Now, as the shock settles in, aviation experts and investigators are asking the uncomfortable question: How does something like this happen at one of the busiest airports in the country?
Aviation expert and former National Transportation Safety Board official Greg Feith told 9News the sheer size of DIA’s property is part of the problem. “One of the biggest issues is how vast it is,” he said. “There are miles and miles of fence and property — very obscure places, places that nobody expects to see on a regular basis.”Feith also pointed out a significant surveillance gap, noting that “airports don’t typically have closed-circuit TVs monitoring fence lines” — and suggested that may need to change.
Investigators are also asking how often DIA sweeps its perimeter for breaches, and whether any security cameras actually captured the trespasser before the tragedy unfolded. For what it’s worth, DIA did check the exterior fence line after the incident and found it to be intact — meaning the person apparently found a way through without leaving an obvious breach.
The National Transportation Safety Board has been notified and is actively investigating, with a focus not only on how the perimeter was breached, but also on the emergency evacuation itself — an area the NTSB has flagged concerns about in recent years, particularly when panicked passengers grab carry-on bags before exiting. Feith says he expects answers relatively quickly. “I think this will be a very quick investigation — probably within a week or two, we should have some very good information from the NTSB, the FAA, and even Denver International,” he said.

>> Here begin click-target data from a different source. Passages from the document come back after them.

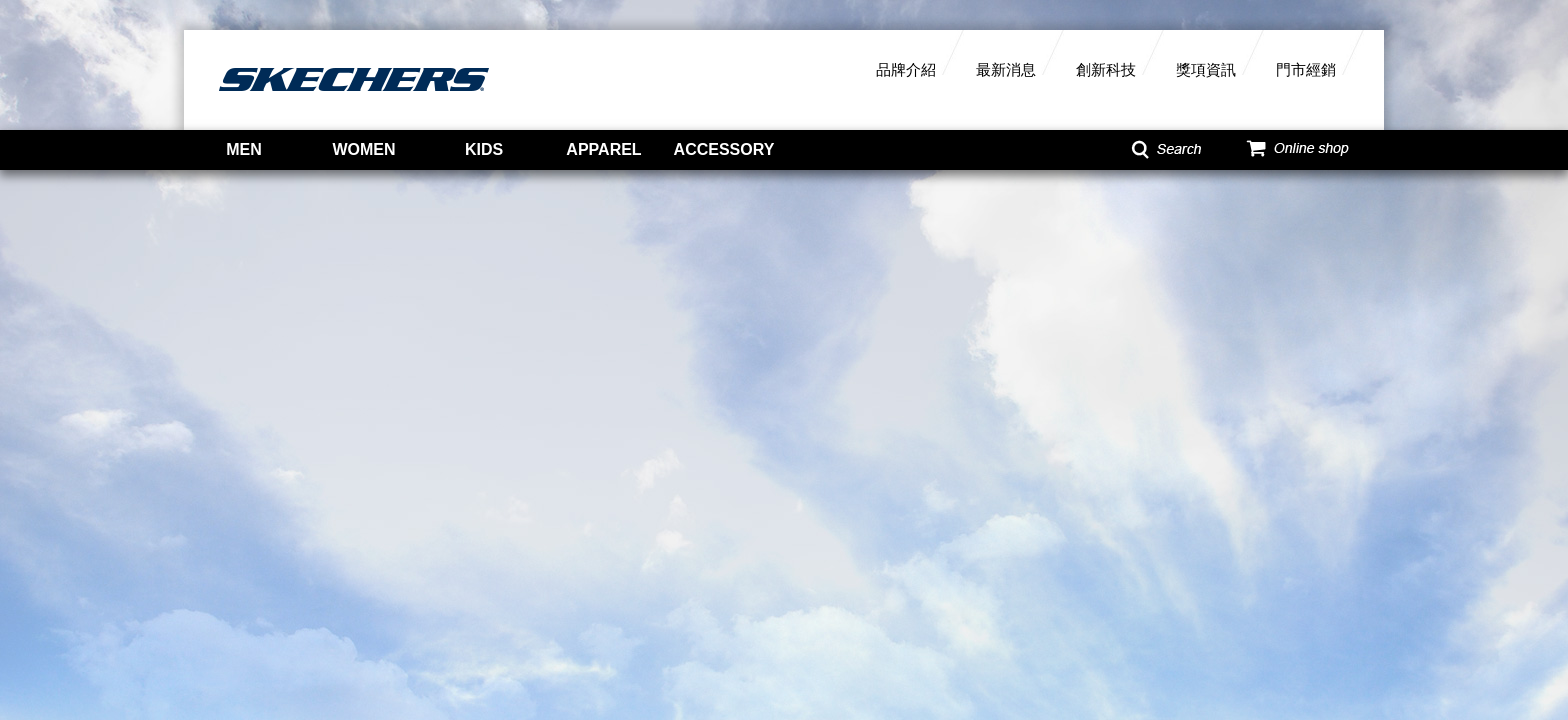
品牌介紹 (906, 69)
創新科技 (1106, 69)
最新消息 (1006, 69)
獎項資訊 (1206, 69)
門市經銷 (1306, 69)
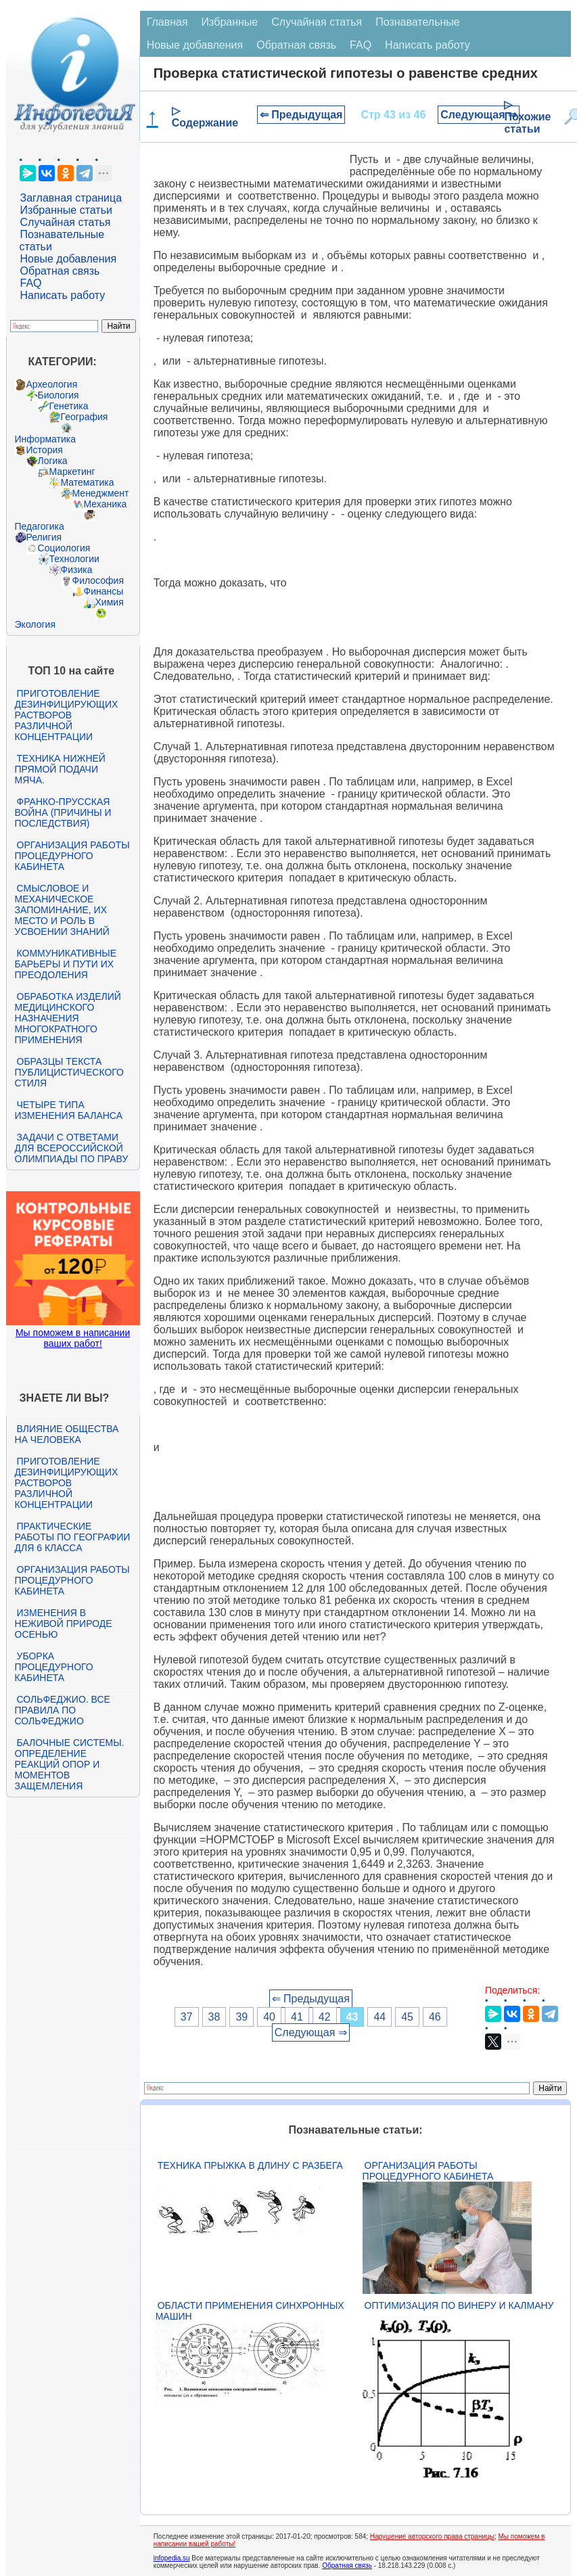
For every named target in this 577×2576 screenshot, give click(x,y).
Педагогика (39, 526)
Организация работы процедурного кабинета (72, 856)
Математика (87, 482)
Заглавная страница (71, 198)
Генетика (69, 405)
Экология (35, 624)
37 (187, 2017)
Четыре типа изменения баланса (68, 1110)
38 (214, 2017)
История (44, 449)
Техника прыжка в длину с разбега (250, 2165)
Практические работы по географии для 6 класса (73, 1537)
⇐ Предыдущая (301, 114)
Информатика (45, 439)
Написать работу (63, 295)
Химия (109, 602)
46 (435, 2017)
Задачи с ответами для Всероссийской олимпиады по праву (72, 1148)
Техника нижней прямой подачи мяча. (60, 769)
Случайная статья (65, 222)
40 (269, 2017)
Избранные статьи (66, 210)
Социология (64, 548)
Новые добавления (68, 258)
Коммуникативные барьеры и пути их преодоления (65, 964)
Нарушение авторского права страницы (432, 2536)
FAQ (31, 283)
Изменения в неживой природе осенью (63, 1623)
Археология (52, 384)
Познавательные (417, 22)
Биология (58, 395)
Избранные (230, 22)
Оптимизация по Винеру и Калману (459, 2305)
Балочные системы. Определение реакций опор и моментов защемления (69, 1764)
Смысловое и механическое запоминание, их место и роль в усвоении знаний (62, 910)
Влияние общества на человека (67, 1434)
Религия (44, 537)
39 (241, 2017)
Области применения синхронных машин (250, 2311)
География (84, 416)
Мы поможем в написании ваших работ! (73, 1338)
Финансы (104, 591)
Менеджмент (100, 493)
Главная (167, 22)
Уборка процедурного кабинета (54, 1667)
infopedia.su (172, 2558)
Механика (105, 504)
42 (325, 2017)
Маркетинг (72, 471)
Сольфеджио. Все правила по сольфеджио (62, 1710)
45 (407, 2017)
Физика (77, 569)
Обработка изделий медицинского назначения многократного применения (68, 1018)
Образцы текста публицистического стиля (69, 1072)
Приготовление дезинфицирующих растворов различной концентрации (66, 715)
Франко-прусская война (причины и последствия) (63, 812)
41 (297, 2017)
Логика (53, 460)
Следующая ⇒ (478, 114)
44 (379, 2017)
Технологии (74, 558)
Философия (98, 580)
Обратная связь (60, 271)
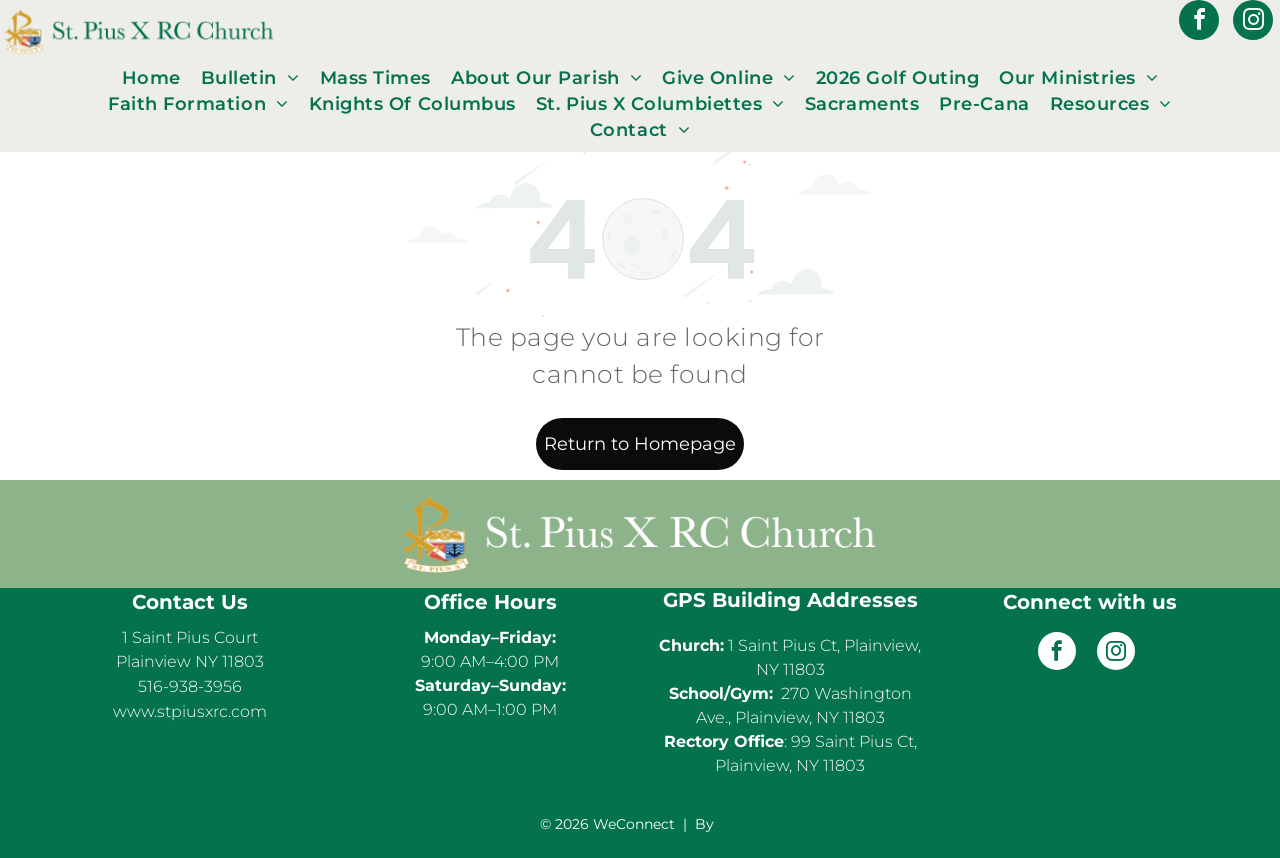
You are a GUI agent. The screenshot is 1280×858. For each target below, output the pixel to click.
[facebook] (1199, 22)
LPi (729, 824)
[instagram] (1253, 22)
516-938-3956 (190, 686)
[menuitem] (151, 78)
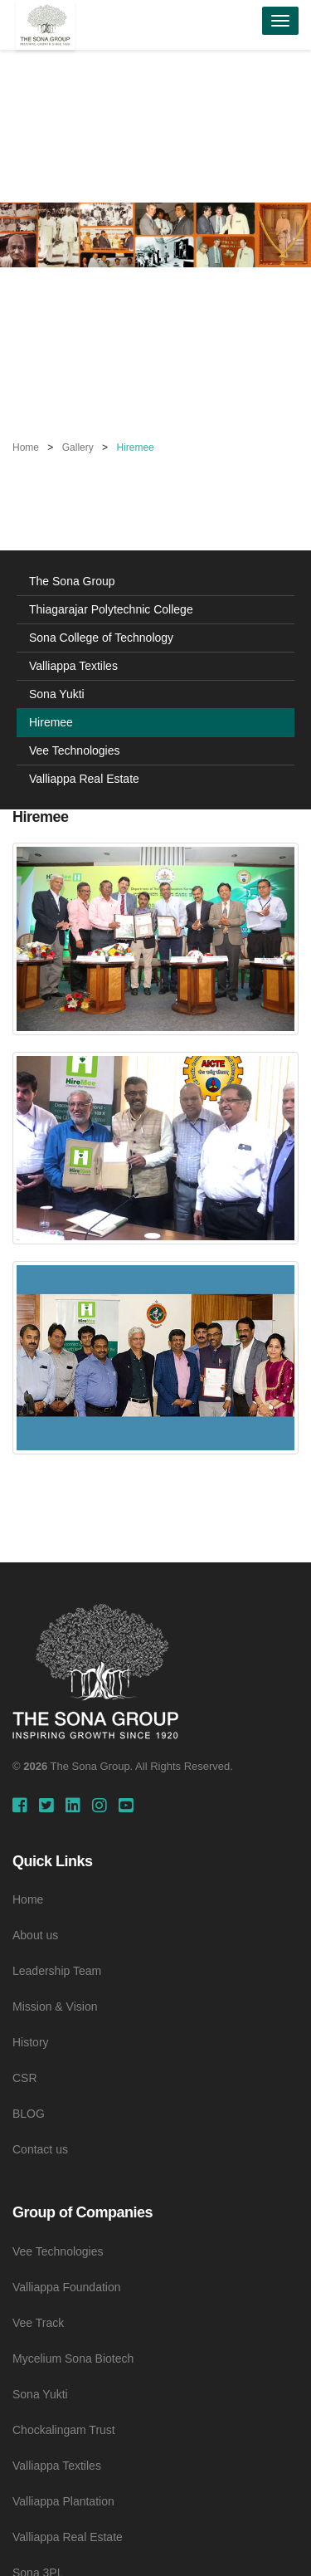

DIA spokesperson Alex Washington didn’t mince words in a statement, calling what happened “a horrible and preventable tragedy that has affected many due to the actions of one person who apparently trespassed at an airport and lost their life as a result.” The unidentified individual is not believed to have been an airport employee.
For the passengers on board, the trauma was real. “Honestly, I thought I was going to die,” passenger Mohamed Hassan told 9News. “A lot of people next to me were screaming and crying.” Another passenger, Kimberly Randle, described the scene after the engine fire erupted. “In a few minutes, they finally opened the door. People were running to get out of the plane,” she said. “It was chaos everywhere.”
The runway where it all happened — 17L — has since reopened, but the bigger questions about how a person can breach the perimeter of a major international airport and make it all the way to an active runway are very much still open.